▽

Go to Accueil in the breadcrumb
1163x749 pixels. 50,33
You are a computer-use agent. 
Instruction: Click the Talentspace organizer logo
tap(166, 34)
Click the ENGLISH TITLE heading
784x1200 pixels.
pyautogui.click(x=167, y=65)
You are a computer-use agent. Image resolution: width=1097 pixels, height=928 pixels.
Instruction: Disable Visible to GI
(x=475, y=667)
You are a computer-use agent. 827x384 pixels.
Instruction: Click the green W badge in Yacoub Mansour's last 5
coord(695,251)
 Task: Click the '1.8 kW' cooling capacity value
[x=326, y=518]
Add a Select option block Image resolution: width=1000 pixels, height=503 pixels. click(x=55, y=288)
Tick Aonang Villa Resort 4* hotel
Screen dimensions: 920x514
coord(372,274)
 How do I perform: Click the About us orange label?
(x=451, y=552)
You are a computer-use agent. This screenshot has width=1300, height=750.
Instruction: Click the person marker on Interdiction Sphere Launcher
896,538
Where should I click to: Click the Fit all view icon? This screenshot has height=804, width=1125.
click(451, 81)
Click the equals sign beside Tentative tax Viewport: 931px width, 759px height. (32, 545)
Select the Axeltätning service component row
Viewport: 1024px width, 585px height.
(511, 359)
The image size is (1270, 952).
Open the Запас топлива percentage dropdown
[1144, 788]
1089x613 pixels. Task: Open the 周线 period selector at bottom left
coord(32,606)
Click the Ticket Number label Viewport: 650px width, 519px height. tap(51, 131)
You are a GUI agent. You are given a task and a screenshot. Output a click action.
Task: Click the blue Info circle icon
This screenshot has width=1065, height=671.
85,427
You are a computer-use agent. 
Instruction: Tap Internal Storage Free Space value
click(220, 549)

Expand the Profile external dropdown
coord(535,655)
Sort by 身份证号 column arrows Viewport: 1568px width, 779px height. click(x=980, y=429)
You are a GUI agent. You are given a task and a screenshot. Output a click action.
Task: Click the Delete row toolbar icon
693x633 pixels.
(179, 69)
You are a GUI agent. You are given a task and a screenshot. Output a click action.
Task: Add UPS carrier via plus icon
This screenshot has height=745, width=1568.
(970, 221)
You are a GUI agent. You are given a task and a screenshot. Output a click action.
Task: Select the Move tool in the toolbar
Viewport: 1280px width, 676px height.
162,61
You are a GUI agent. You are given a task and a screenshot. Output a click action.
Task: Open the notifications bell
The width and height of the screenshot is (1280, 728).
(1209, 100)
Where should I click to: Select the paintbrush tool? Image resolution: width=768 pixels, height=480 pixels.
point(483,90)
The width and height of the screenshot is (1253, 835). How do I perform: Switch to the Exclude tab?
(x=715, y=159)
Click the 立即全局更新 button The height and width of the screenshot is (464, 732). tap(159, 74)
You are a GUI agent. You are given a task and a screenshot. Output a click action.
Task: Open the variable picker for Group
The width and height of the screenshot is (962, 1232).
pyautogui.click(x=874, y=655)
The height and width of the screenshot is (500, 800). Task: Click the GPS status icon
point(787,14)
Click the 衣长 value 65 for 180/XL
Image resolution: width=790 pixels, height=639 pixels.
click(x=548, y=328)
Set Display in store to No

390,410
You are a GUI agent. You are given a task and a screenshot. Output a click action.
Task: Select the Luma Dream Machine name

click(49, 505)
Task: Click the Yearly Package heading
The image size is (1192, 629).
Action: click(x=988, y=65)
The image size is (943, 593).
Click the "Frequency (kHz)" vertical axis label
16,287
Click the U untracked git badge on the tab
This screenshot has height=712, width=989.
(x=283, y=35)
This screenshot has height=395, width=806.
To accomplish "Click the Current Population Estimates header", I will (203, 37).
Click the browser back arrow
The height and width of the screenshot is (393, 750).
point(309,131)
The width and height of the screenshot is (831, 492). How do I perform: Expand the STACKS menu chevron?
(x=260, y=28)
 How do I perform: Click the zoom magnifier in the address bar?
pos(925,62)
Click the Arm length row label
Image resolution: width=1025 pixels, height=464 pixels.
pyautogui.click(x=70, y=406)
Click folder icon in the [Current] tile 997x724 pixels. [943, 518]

△

▸ **Task goal**: Exactly the lines from the one containing "How do I perform: Click the zoom" to the last line of the entries above must be duplicated, with both of those lines included and nothing more.

▸ **Solution to the problem**:
 How do I perform: Click the zoom magnifier in the address bar?
pos(925,62)
Click the Arm length row label
Image resolution: width=1025 pixels, height=464 pixels.
pyautogui.click(x=70, y=406)
Click folder icon in the [Current] tile 997x724 pixels. [943, 518]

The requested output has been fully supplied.